» **Required task A**
Please change "Reporting" to "Settings" in the records, covering everything from the line with "The image size is (800, 450)." down to the end of the records, and give those lines again with nothing else altered.

[begin Text segment]

Jose Abreu's got a new beard, but what he really deserves is a contract extension

GLENDALE, Ariz. — Sunday marked the first surprise of White Sox spring training, courtesy of first baseman Jose Abreu.

“This year, I’m going to try to steal more bases,” Abreu said through a translator.

This might have sounded like a joke, but Abreu was completely serious.

On paper, he’s not exactly Rickey Henderson. In 614 career games, Abreu has only six stolen bases. However, the slimmed-down first baseman does have some sneaky speed. His six triples last season ranked third in the American League. So there are some wheels to work with.

“I like the challenge. I think that’s a good challenge for me. I’m ready for it,” Abreu said.

How many steals are we talking about? A reporter asked sarcastically if a 30-30 season is in the offing? Abreu didn’t exactly shoot down the possibility.

“Who knows? When you fill your mind with positive things, maybe you can accomplish them,” Abreu said. “The mind of a human being works in a lot of different ways. If you fill your mind with good things, good things are going to happen.”

The morning began with Abreu walking to the hitting cages with his Cuban compadres Yoan Moncada and Luis Robert, who the White Sox signed last summer. He held his first workout on Sunday. At the White Sox hitters camp last month, Moncada took Robert under his wing, showing him the ropes, even telling Ricky Renteria, “I got him.”

[end Text segment]
[begin Records shown]

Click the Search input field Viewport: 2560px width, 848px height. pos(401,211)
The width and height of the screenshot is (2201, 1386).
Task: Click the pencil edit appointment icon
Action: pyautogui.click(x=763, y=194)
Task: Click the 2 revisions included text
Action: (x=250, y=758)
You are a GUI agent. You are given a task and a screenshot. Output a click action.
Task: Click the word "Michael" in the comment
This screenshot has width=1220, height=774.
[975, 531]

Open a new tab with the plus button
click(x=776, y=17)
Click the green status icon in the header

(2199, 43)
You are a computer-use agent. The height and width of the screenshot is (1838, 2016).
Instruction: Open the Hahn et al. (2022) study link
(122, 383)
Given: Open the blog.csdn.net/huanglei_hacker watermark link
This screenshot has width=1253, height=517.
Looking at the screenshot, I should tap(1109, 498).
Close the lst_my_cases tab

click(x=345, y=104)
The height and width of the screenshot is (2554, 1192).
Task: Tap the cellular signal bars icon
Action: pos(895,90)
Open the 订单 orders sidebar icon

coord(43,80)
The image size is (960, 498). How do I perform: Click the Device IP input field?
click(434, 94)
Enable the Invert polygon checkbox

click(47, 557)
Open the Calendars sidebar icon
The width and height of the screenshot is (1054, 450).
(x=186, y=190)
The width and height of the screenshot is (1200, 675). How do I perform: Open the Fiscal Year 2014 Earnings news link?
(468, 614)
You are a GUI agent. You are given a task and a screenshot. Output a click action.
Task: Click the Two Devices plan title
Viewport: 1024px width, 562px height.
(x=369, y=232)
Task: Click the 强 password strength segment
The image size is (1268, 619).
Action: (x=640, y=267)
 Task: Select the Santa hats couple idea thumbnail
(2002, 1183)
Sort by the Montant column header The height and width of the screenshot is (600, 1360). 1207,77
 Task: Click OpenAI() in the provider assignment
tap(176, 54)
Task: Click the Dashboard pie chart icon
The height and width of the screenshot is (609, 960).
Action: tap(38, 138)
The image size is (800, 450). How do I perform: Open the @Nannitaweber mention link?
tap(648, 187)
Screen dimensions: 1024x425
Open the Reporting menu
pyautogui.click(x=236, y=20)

[end Records shown]

» **Required task B**
Copy word for word everything from "This might have" down to "to work with." in the article on Jose Abreu.

» **Correct output A**
The image size is (800, 450). How do I perform: Open the @Nannitaweber mention link?
tap(648, 187)
Screen dimensions: 1024x425
Open the Settings menu
pyautogui.click(x=236, y=20)

» **Correct output B**
This might have sounded like a joke, but Abreu was completely serious.

On paper, he’s not exactly Rickey Henderson. In 614 career games, Abreu has only six stolen bases. However, the slimmed-down first baseman does have some sneaky speed. His six triples last season ranked third in the American League. So there are some wheels to work with.